Liminal Spaces Team Holds Symposium on Health Research Regulation and Liminality
In May 2015, the Liminal Spaces Project team held a one-day workshop to discuss health research regulation in the United Kingdom.
Biomedicine and the life sciences continue to rearrange the relationship between culture and biology, problematising what it means to be a person, and introducing uncertainty and instability to individual and public life. When this occurs in regulation, law is often called upon in response. Is this the best option? Could an anthropological concept developed to make sense of ritual, structure and agency help us to better understand the profound sociotechnical challenges that continue to redefine life in the age of biobanks, gene and stem cell therapy, and other novel medico-scientific domains? Liminality refers to a threshold state characterised by possibility, marginality and transformation. Early research into liminal states helped to better understand the relationship between structure and agency, drawing attention to the connection between transformation and a given society’s underlying organisation and values. As temporal and spatial spaces of change, liminal states are also the sites of and for reflection.

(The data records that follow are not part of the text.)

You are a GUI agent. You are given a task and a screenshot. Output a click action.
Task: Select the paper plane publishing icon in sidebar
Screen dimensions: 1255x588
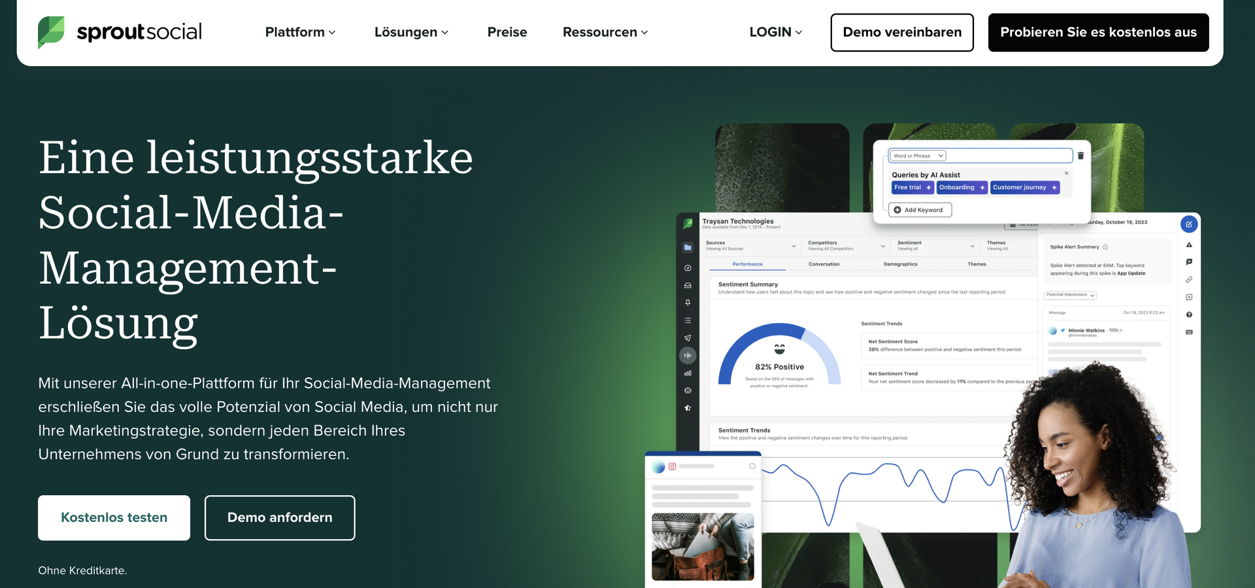click(688, 338)
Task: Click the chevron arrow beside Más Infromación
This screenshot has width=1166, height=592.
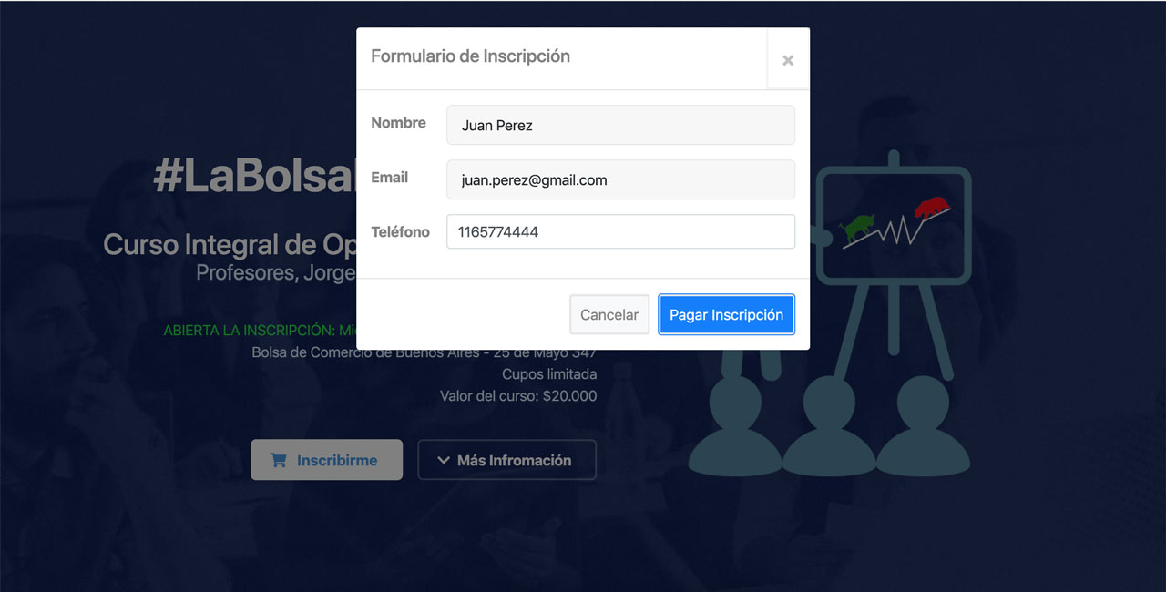Action: (x=444, y=461)
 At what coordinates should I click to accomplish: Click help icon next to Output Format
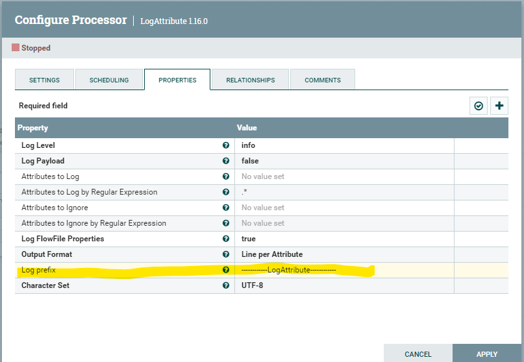(x=226, y=254)
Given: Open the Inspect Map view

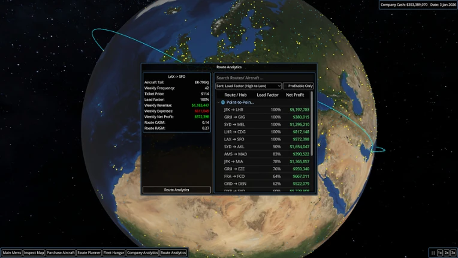Looking at the screenshot, I should [34, 253].
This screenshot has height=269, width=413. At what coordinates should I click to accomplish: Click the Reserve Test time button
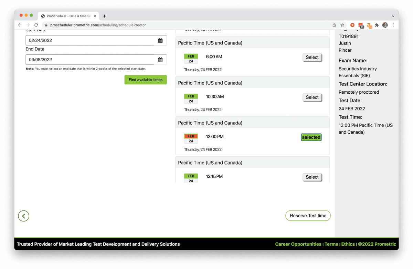pyautogui.click(x=308, y=216)
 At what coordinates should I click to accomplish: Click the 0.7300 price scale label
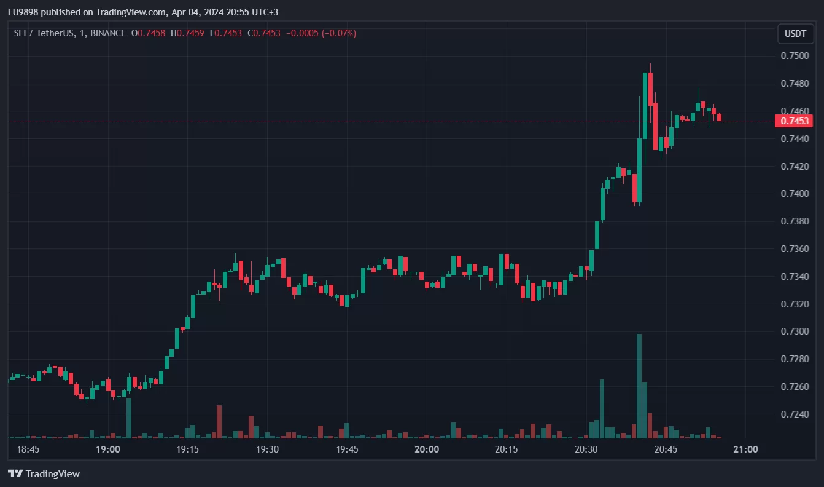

Drawing together scholars from the social sciences, humanities, and law, this event provided lively and thoughtful discussion to better develop understandings of liminality. In doing so, it sought to engage with technoscientific uncertainty and its productive potential, by asking: How are boundaries and thresholds experienced today? Can we speak of spaces “betwixt and between” technological, biomedical and regulatory fields? What are the benefits and risks of operating or “living” in liminality?
As part of the Wellcome Trust funded project, Confronting the Liminal Spaces of Health Research Regulation, this workshop created an opportunity for stakeholders from government and academia to explore, evaluate and discuss options for rethinking current, and designing novel approaches to, health research regulation.